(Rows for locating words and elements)
○ ○ ○ ○ ○

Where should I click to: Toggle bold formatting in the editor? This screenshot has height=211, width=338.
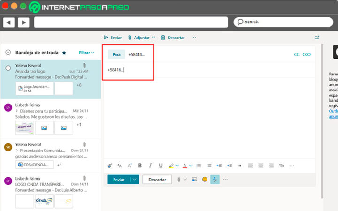tap(140, 166)
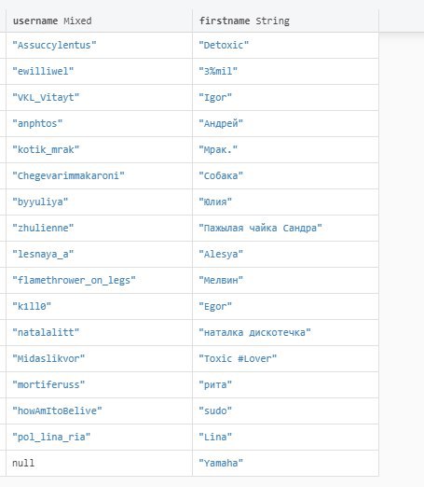424x487 pixels.
Task: Click the username column header
Action: coord(99,21)
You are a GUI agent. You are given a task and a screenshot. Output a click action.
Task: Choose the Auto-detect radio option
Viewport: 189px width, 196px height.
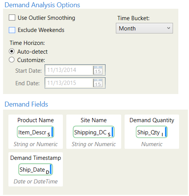point(11,51)
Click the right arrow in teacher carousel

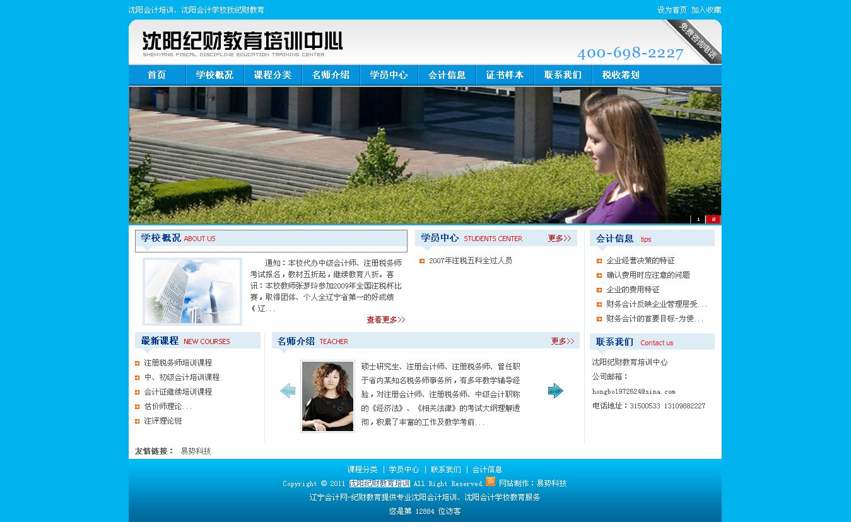tap(555, 391)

○ ○ ○ ○ ○

What the exercise asks
Pick out each line in the rows above that contains the string "height" and copy it.

Worked solution
Where should I click to: Toggle bold formatting in the editor? This screenshot has height=211, width=338.
Viewport: 189px width, 196px height.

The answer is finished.